By Hao Zhu
The North American Free Trade Agreement (NAFTA)’s Article 1110 — which created an expropriations remedy for foreign investors — has expanded into an international regulatory takings regime over the last two decades. Newer international trade agreements, such as the Trans Pacific Partnership Agreement (TPPA), have continued to include expropriations provisions by default, further expanding the reach of these takings regimes.
This Note focuses on the NAFTA in order to explore the tension within international regulatory takings regimes, between investor property interests and sovereign interests to regulate for the public welfare. First, this Note traces the contours of international regulatory takings doctrines, organizing them in a Penn Central framework. Against other commentators, this Note argues that though the case law has not been a model of clarity, the law has settled into a framework analogous to Penn Central. Second, this Note elaborates on and rejects the critique that international regulatory takings regimes erode states’ sovereignty to regulate for the public welfare, while acknowledging that the structural problem of private law tribunals deciding the public law values of property needs to be addressed.
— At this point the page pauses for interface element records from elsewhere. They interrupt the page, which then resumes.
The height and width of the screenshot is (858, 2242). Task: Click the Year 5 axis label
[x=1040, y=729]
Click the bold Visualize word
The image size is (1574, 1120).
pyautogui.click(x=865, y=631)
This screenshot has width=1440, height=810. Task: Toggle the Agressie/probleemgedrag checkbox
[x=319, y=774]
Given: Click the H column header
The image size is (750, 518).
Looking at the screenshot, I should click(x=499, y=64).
To address this structural problem, this Note proposes that the NAFTA’s authoritative bodies interpret property dynamically, in light of the public welfare concerns raised by global climate change. Specifically, this Note proposes that the NAFTA’s Free Trade Commission issue authoritative Notes of Interpretation to dynamically interpret Article 1110 to shift the balance toward sovereign regulatory power to address global climate change. Lastly, this Note applies that interpretation of Article 1110 to the facts of the dispute between TransCanada Corp. and the United States over the Keystone XL oil pipeline, ultimately concluding that no regulatory takings occurred.